**TASK REQUIREMENTS**
Rewrite the listing lines beginning with the line that contains "Open the Machine Learning Model page" and continuing through the line that contains "Screen dimensions: 2576x1328", swapping "Open" for "Go to" and leaving everything else unchanged. Return only those lines.

**DATASET ENTRIES**
::::::::

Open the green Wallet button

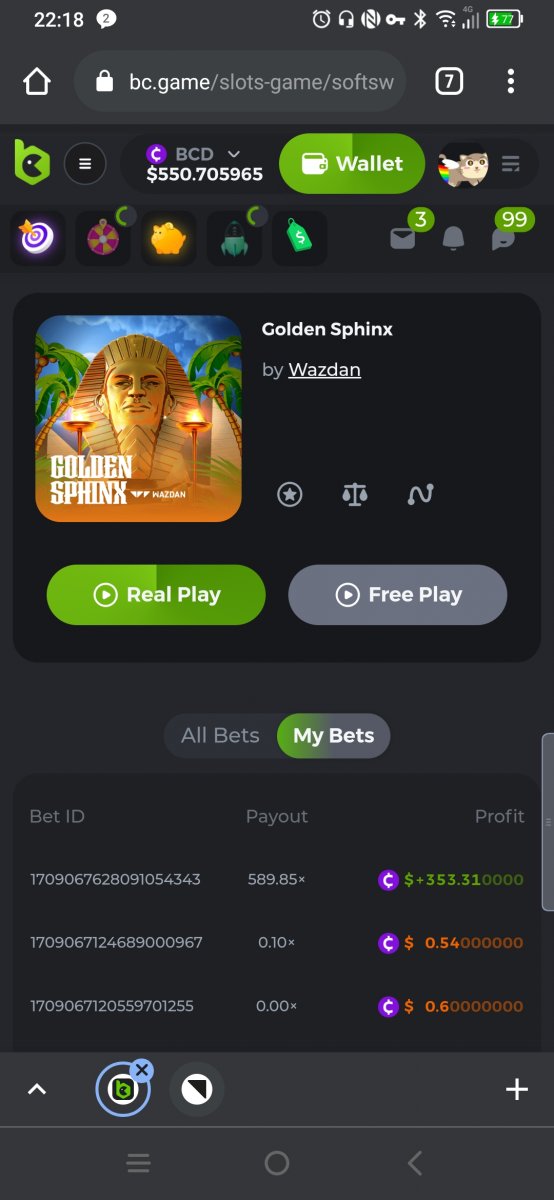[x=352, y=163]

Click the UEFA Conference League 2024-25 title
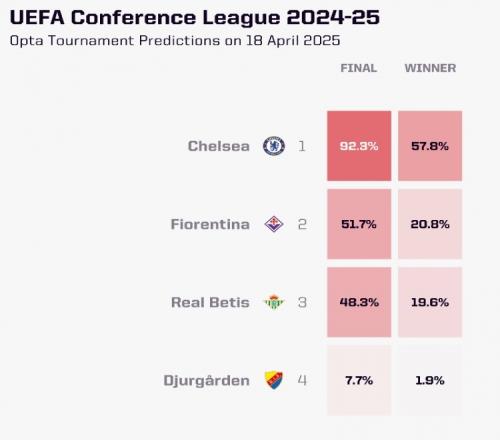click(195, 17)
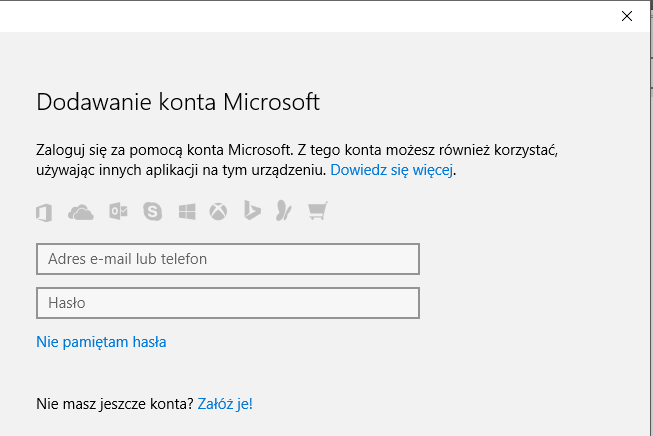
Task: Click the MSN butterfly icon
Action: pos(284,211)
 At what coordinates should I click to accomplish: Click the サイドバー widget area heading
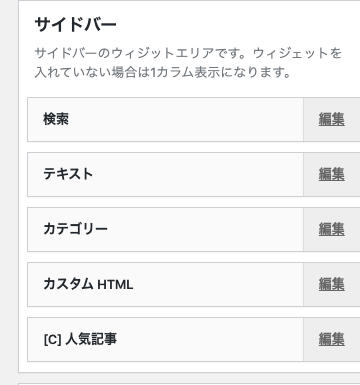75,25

::::::::

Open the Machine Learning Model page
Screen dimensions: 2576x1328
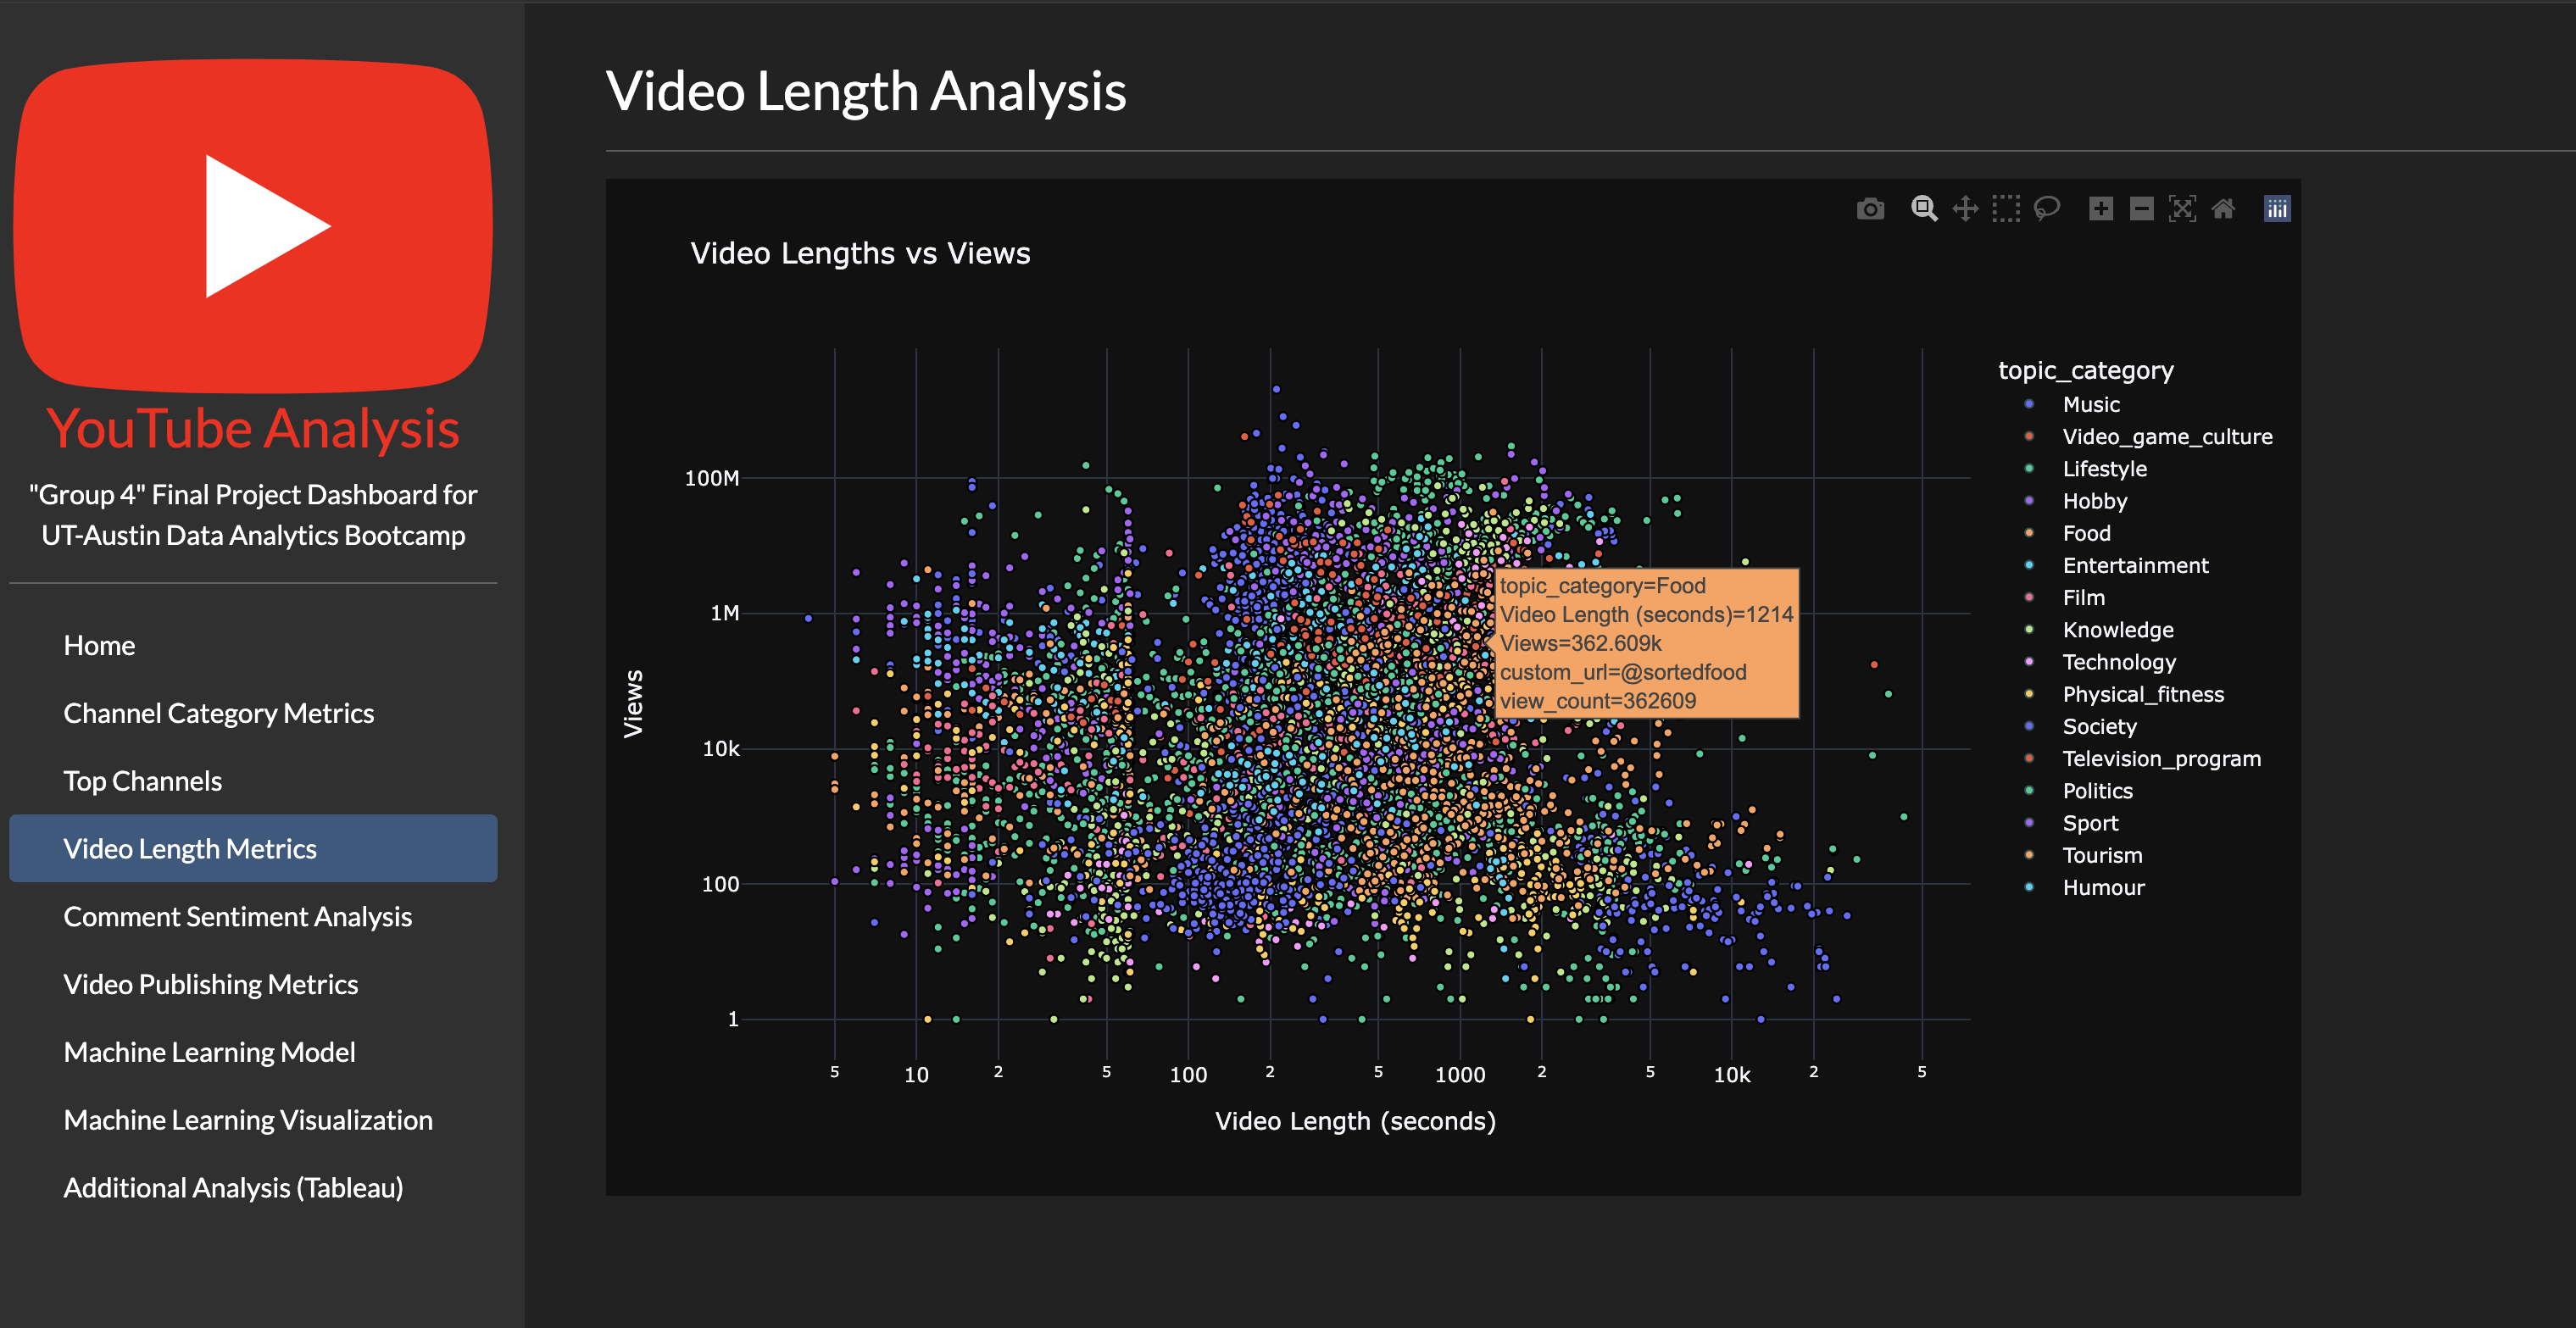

::::::::

**THE REPLY**
Go to the Machine Learning Model page
Screen dimensions: 2576x1328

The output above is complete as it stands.